A lot has happened since 1977.  A number of increasingly mediocre sequels and prequels to the original Star Wars have been released; disco, mercifully, has died. But there have also been some important developments in philosophy and psychology that bear on the arguments of Mackie and Harman sketched above. In philosophy, the brand of moral realism criticized by Mackie has found new life. In psychology, there has been a flurry of empirical investigation into the nature of the cognitive processes that generate human moral beliefs, emotions, and actions. As a result of these developments the challenges from Mackie and Harman sketched above can be given better answers than they have received so far — without appealing to God or weird cognitive faculties. That, at any rate, is what I attempt to do in my book.

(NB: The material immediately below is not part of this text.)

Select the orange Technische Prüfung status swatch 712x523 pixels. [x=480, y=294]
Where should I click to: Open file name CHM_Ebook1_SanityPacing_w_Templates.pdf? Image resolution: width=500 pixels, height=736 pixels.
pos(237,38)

In short, my aim is to defend a robust approach to ethics (without appealing to God or weird cognitive faculties) by developing positive accounts of the nature of moral facts and knowledge and by defending these accounts against challenging objections.

Works Cited
Adams, Robert. 1999. Finite and Infinite Goods. Oxford: Oxford University Press.
Harman, Gilbert. 1977. The Nature of Morality: An Introduction to Ethics. Oxford: Oxford University Press.
Mackie, J.L. 1977. Ethics: Inventing Right and Wrong. New York: Penguin.
Mackie, J.L. 1982. The Miracle of Theism. Oxford: Oxford University Press.